Y	Hacker News new \| ask \| show \| jobs

by HeraldEmbar 2474 days ago

tl;dr: Unicode codepoints don't have a 1-to-1 relationship with characters that are actually displayed. This has always been the case (due to zero-width characters, accent modifiers that go after another character, Hangul etc.) but has recently got complicated by the use of ZWJ (zero-width joiner) to make emojis out of combinations of other emojis, modifiers for skin colour, and variation selectors. There is also stuff like flag being made out of two characters, e.g. flag_D + flag_E = German flag.

Your language's length function is probably just returning the number of unicode codepoints in the string. You need to a function that computes the number of 'extended grapheme clusters' if you want to get actually displayed characters. And if that function is out of date, it might not handle ZWJ and variation selectors properly, and still give you a value of 2 instead of 1. Make sure your libraries are up to date.

Also, if you are writing a command line tool, you need to use a library to work out how many 'columns' a string will occupy for stuff like word wrapping, truncation etc.
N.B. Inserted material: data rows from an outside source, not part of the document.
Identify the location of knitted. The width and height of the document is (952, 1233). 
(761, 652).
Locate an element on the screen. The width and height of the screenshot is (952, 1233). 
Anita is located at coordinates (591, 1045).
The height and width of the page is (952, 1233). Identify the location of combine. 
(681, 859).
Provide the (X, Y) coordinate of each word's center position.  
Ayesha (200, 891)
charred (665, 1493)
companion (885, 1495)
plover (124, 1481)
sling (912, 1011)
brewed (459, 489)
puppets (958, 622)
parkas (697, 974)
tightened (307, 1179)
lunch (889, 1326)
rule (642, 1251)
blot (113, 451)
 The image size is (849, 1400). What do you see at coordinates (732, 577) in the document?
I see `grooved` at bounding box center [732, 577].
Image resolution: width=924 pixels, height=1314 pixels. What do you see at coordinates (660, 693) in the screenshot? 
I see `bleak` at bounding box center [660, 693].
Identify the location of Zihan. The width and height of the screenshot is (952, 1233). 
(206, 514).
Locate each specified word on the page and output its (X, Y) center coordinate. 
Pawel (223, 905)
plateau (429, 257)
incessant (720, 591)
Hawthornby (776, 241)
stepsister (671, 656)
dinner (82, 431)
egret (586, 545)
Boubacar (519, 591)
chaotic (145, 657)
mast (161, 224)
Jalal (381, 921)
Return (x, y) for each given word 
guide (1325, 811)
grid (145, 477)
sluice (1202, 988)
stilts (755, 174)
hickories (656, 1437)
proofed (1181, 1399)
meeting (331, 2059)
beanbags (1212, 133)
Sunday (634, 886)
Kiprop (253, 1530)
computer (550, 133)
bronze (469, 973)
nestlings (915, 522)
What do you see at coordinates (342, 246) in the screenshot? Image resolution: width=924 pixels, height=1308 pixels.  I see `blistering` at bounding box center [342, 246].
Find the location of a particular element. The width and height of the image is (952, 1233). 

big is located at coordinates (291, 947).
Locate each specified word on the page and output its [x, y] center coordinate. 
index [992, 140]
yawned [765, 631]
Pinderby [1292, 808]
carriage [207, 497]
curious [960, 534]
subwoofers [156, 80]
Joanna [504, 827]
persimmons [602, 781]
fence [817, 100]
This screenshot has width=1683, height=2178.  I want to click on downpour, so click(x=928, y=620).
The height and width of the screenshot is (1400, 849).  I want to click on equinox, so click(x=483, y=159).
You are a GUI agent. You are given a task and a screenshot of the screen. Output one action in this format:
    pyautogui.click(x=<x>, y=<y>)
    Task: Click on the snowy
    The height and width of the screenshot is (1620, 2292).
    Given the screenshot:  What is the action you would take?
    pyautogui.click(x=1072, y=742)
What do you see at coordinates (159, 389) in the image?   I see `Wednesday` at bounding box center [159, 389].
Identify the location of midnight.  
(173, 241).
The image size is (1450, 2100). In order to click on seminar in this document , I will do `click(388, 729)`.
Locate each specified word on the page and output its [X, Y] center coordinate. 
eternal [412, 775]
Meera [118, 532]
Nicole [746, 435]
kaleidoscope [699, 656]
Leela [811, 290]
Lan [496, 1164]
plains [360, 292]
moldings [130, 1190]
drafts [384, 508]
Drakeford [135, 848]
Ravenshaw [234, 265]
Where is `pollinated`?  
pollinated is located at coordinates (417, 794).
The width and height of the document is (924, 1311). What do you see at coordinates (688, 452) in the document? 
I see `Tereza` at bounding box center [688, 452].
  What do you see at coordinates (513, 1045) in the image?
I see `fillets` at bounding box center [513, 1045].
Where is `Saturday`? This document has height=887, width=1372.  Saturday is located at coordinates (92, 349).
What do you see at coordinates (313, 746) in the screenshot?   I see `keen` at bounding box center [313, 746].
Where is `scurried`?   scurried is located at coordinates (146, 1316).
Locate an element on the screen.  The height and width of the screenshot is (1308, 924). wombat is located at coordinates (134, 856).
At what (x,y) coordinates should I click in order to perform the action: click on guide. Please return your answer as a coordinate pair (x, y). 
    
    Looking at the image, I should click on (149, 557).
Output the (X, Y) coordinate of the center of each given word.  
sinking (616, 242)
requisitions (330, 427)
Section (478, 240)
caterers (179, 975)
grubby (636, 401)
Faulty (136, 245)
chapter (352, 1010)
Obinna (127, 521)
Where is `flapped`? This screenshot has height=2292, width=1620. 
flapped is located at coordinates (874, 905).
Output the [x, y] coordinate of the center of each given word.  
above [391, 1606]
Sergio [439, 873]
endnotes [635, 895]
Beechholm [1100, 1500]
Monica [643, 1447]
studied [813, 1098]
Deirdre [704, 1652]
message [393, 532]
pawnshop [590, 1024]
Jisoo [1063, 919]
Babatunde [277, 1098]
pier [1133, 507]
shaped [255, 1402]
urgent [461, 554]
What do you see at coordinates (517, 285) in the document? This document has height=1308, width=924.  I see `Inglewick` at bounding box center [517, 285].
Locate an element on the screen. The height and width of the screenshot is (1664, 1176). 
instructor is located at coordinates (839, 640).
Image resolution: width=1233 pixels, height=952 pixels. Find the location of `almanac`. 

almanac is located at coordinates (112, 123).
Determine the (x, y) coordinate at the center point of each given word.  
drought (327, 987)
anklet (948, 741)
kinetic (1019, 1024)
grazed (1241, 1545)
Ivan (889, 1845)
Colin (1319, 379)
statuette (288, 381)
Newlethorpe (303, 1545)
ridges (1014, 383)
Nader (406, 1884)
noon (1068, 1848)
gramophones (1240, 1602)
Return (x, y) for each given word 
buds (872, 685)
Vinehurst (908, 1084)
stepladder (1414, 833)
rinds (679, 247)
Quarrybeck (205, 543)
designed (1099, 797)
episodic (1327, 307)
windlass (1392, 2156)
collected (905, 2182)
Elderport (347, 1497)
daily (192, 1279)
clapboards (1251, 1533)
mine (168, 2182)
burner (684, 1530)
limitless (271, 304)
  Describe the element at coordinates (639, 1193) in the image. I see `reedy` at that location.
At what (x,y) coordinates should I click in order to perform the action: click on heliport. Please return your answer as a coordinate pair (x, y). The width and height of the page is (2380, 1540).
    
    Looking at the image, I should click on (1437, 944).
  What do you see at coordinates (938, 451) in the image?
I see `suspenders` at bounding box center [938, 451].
Chinese and Japanese characters take up two columns, many characters take up 0 columns, and all the above (emoji crap) can also affect the column count.

In short the Unicode standard has gotten pretty confusing and messy!

1 comments

hsivonen 2474 days ago

> Your language's length function is probably just returning the number of unicode codepoints in the string.

The article didn't say that!

"Number of Unicode code points" in a string is ambiguous, because surrogates and astral characters both are code points, so it's ambiguous if a surrogate pair counts as two code points or one. (It unambiguously counts as two UTF-16 code units and as one Unicode scalar value.)

The article presented four kinds of programming language-reported string lengths:

1. Length is number of UTF-8 code units. 2. Length is number of UTF-16 code units. 3. Length is number of UTF-32 code units, which is the same as the number of Unicode scalar values. 4. Length is number of extended grapheme clusters.